Rimini, 4 ottobre 2017 - Colpito dalla malaria che ha aggredito le meningi, nella sua forma più grave. Un bambino di un anno è attualmente ricoverato nel reparto di Rianimazione dell’ospedale di Rimini dove è arrivato sabato pomeriggio, in preda a una febbre altissima. I medici del Pronto soccorso, considerate le gravi condizioni, unite al fatto che si tratta di un bimbo piccolissimo, lo hanno inviato alla Rianimazione. E subito sono stati avviati gli accertamenti anche per quanto riguarda le malattie tropicali. I test della malaria hanno dato esito positivo.

Il piccolo, assieme alla famiglia, ha trascorso gli ultimi due mesi in Costa d’Avorio, Paese di origine dei genitori dove si sono recati per andare a trovare i parenti. Padre e madre vivono a Rimini stabilmente da cinque anni e il bimbo è, chiaramente, nato in città. Con ogni evidenza la malaria è stata contratta nello Stato africano, una delle zone del mondo dove la malattia è endemica. Infatti la famiglia è rientrata dalla Costa d’Avorio intorno alla metà di settembre.

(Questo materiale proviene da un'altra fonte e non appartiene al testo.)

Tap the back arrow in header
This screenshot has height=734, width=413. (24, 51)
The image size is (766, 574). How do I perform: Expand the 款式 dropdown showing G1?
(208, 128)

Le condizioni del bimbo sono gravi e viene tenuto sedato, ma sembra reagire alla terapia medicinale. Una buona notizia visto che la malaria cerebrale è la medesima che ha ucciso Sofia, quattro anni, a Trento poche settimane fa. Secondo le stime dell’Organizzazione mondiale della sanità, i casi di malaria nel 2015 sono stati 214 milioni. 438mila i decessi. L’88 per cento dei casi e il 90 per cento dei decessi da malaria si sono registrati nell’Africa subsahariana. In queste zone un bambino ogni minuto muore a causa della malaria.

Non esiste ancora un vaccino contro il parassita che trasmette l’infezione all’uomo, cioè le zanzare anofele, ma è necessario sottolineare che la malaria non si trasmette da uomo a uomo, ma solo attraverso l’insetto a sua volta contagiato. E in nessuna parte d’Italia esistono zanzare portatrici di malaria. I casi di cui si ha conoscenza sono tutti importati da Paesi dove esiste la malattia. A ulteriore prova della non trasmissibilità della malaria, il fatto che l’Igiene pubblica delle Ausl, nel caso di verifichi un caso, non provvede alla profilassi di parenti, amici, compagni di scuola. Ma viene effettuata la disinfezione per le zanzare nei dintorni dell’abitazione della persona malata, in modo che se un insetto l’ha punta non si corra il minimo rischio che trasmetta la patologia pungendo un altro soggetto.